Non-Invasive Biomarkers for Kidney Transplant Monitoring: A Comprehensive Review

Kidney transplant rejection presents a clinical challenge, requiring an accurate and timely diagnosis. While kidney graft biopsy remains the gold standard, its inherent limitations motivate the need for noninvasive diagnosis. This review comprehensively examines emerging non-invasive biomarkers for the monitoring of kidney allograft, specifically donor-derived cell-free DNA (dd-cfDNA), gene expression profiling (GEP), microRNAs (miRNAs) and long non-coding RNAs (lncRNAs), chemokines, and DNA methylation patterns. We review their underlying biological principles and discuss their diagnostic accuracy, clinical applications, and limitations in the current available evidence. Donor-derived cfDNA, a promising predictor of allograft injury, shows particular utility in detecting antibody-mediated rejection (ABMR), lacking however for standardization concerning its cutoff. Gene expression profiling provides insights into immune responses, with various gene signatures developed for detecting subclinical and acute rejection. MicroRNAs and long non-coding RNAs demonstrate potential as tissue-specific biomarkers of injury and rejection, yet face challenges in standardization and clinical translation. Chemokines like urinary CXCL9 and CXCL10 exhibit diagnostic and prognostic value for acute rejection.

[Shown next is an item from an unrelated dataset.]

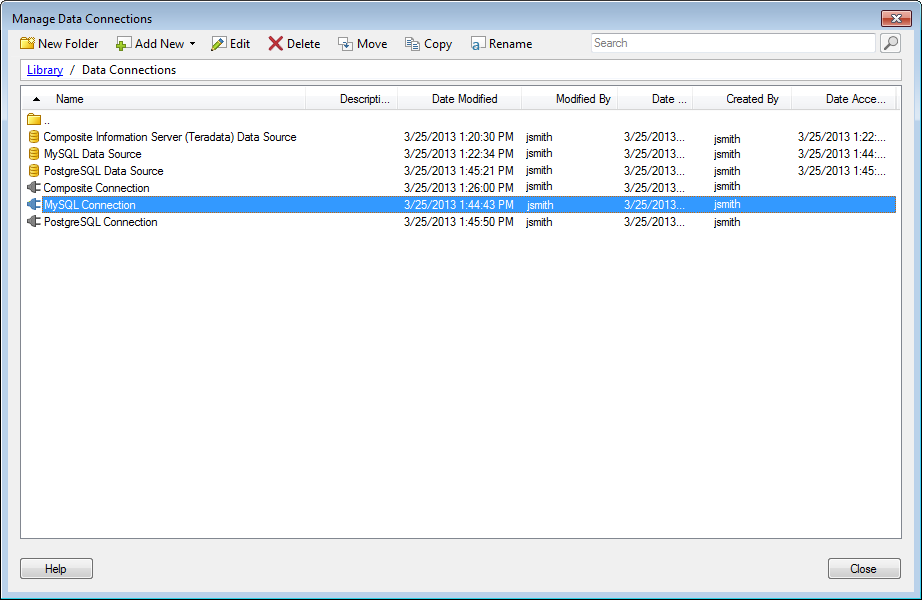Follow the Library breadcrumb link

(45, 70)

Furthermore, DNA methylation patterns offer a novel approach to identify cell-specific cfDNA and reflect cell death processes within transplanted organs. The integration of these diverse biomarkers, potentially augmented by artificial intelligence platforms, holds immense promise for improving diagnostic precision, minimizing the need for biopsies, and enabling personalized immunosuppression strategies, which would improve long-term graft survival.